[DATA SECTION Boundary: Start]

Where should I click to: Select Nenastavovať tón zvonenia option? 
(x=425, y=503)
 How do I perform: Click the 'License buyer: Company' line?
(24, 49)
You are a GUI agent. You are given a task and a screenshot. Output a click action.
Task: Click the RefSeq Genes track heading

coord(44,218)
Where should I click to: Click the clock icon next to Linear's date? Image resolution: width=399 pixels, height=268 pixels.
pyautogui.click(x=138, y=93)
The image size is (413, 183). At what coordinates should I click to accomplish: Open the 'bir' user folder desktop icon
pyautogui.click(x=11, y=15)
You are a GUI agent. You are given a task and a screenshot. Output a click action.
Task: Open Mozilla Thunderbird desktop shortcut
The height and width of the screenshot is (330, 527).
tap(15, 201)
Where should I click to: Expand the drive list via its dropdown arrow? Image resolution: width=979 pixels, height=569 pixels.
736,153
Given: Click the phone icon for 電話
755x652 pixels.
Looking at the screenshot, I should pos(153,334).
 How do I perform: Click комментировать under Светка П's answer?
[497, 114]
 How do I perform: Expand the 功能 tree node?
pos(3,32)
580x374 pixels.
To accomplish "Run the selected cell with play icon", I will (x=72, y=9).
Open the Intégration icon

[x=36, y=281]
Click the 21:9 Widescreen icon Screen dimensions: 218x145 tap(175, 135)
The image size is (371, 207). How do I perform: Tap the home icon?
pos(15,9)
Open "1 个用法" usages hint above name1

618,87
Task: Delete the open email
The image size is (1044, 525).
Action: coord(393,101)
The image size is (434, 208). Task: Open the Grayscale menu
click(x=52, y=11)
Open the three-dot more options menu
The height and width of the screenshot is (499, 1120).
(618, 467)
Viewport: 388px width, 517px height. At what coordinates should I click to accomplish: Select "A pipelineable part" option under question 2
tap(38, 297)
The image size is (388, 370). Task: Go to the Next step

[DATA SECTION Boundary: End]

**EXERCISE AIM:**
Transcribe all of the lines in the records precisely.

**REPLY:**
Where should I click to: Select Nenastavovať tón zvonenia option? 
(x=425, y=503)
 How do I perform: Click the 'License buyer: Company' line?
(24, 49)
You are a GUI agent. You are given a task and a screenshot. Output a click action.
Task: Click the RefSeq Genes track heading

coord(44,218)
Where should I click to: Click the clock icon next to Linear's date? Image resolution: width=399 pixels, height=268 pixels.
pyautogui.click(x=138, y=93)
The image size is (413, 183). At what coordinates should I click to accomplish: Open the 'bir' user folder desktop icon
pyautogui.click(x=11, y=15)
You are a GUI agent. You are given a task and a screenshot. Output a click action.
Task: Open Mozilla Thunderbird desktop shortcut
The height and width of the screenshot is (330, 527).
tap(15, 201)
Where should I click to: Expand the drive list via its dropdown arrow? Image resolution: width=979 pixels, height=569 pixels.
736,153
Given: Click the phone icon for 電話
755x652 pixels.
Looking at the screenshot, I should pos(153,334).
 How do I perform: Click комментировать under Светка П's answer?
[497, 114]
 How do I perform: Expand the 功能 tree node?
pos(3,32)
580x374 pixels.
To accomplish "Run the selected cell with play icon", I will (x=72, y=9).
Open the Intégration icon

[x=36, y=281]
Click the 21:9 Widescreen icon Screen dimensions: 218x145 tap(175, 135)
The image size is (371, 207). How do I perform: Tap the home icon?
pos(15,9)
Open "1 个用法" usages hint above name1

618,87
Task: Delete the open email
The image size is (1044, 525).
Action: coord(393,101)
The image size is (434, 208). Task: Open the Grayscale menu
click(x=52, y=11)
Open the three-dot more options menu
The height and width of the screenshot is (499, 1120).
(618, 467)
Viewport: 388px width, 517px height. At what coordinates should I click to accomplish: Select "A pipelineable part" option under question 2
tap(38, 297)
The image size is (388, 370). Task: Go to the Next step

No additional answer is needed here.